It would be desirable to commercially fill containers with base food products and toppings, where the topping is formed as a layer above the base food product which principally fills the container. In commercially filling containers with such composite food products, it is desirable to fill the container in a "single-pass" operation, i.e., in which the container is filled in a series of operations that are not interrupted for any undue length of time. In fact, food processing today is carried out in a "form, fill and seal" technique in which the container is formed from sheet stock material, the container is filled, and the filled container is sealed in one reasonably uninterrupted series of operations.

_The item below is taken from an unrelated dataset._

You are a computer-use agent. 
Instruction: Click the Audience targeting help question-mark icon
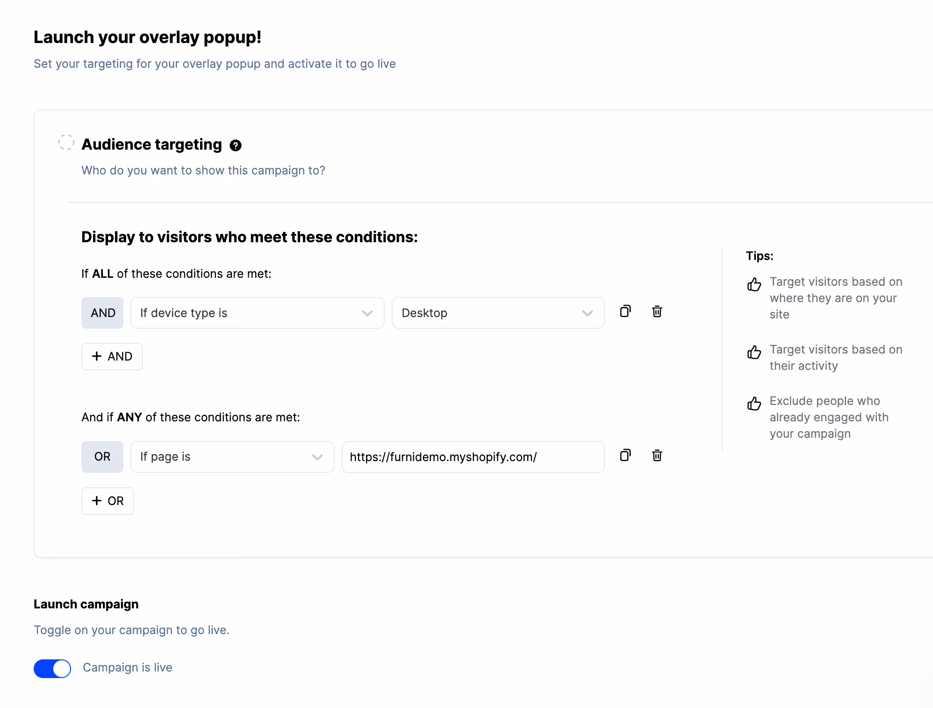pyautogui.click(x=236, y=145)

Certain food products have not been conducive to filling containers in a "single-pass" operation. Gellable food products, such as gelatin desserts and some cheeses and puddings, to name a few, require time for the product to gel set after it is placed in a container. Containers of these gellable food products have not, to my knowledge, been produced commercially with a separate layer or topping of another food product, especially with toppings having a higher specific gravity than the gellable base product. It is impractical from a commercial standpoint to partially fill a container with a gellable food product, and then apply a temporary lid or seal while the product gel-sets, after which the temporary lid or seal is removed and a topping is introduced to the container after the gel-set product has attained sufficient gel strength to support the topping. Such a "double-pass" process is not only too time consuming, but also presents a potential for contamination which can otherwise be avoided by a "single-pass" process. It is impractical from a commercial standpoint to fill containers with a gellable food product and attempt to place a topping on it before the base product gel sets, because in most cases it will not have the gel strength necessary to self-support the topping, especially a topping with a higher specific gravity. The topping will sink to the bottom of the container.

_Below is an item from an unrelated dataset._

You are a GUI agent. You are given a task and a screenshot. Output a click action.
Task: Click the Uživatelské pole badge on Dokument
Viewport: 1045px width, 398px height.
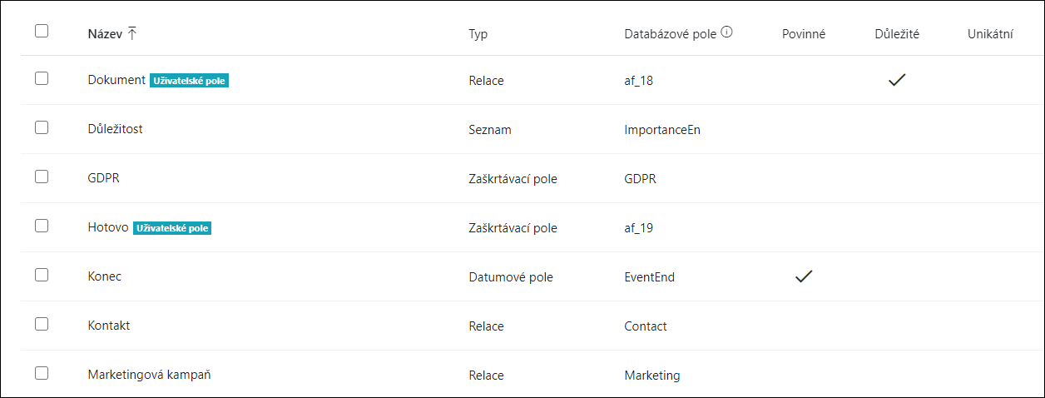pyautogui.click(x=189, y=81)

Hence, gellable food products with toppings are not common food items because the prior art has not provided a commercially practical method for filling containers with such products in a single-pass operation.
The food packaging industry has recognized the consumer's desire to be shown what they are buying; and this is accomplished by marketing food products in see-through containers, or at least in containers with a transparent see-through lid. Significantly, food products in containers with see-through lids are not visually attractive to the consumer if there is an air space or "head space" between the product and the inside of the see-through lid. However, it is difficult to conventionally fill a container with just the right amount of a food product and then place a lid on the container and have the product stay in contact with the lid, i.e., with no head space during prolonged storage.
Not only does the absence of head space make the food product more visually attractive through a see-through lid, but it also inhibits discoloration and flavor deterioration otherwise caused by oxygen in the air being entrapped between the product and the lid.
This invention overcomes the shortcomings of the prior art and provides a method for filling containers with a base food product and a topping in a single-pass operation, even though the topping may have a higher specific gravity than the base food product. The method facilitates maintaining the topping in constant contact with the inside surface of the lid, and therefore the product can have an attractive appearance to the consumer when packaged in a container with a see-through lid. Discoloration and flavor deterioration can also be inhibited.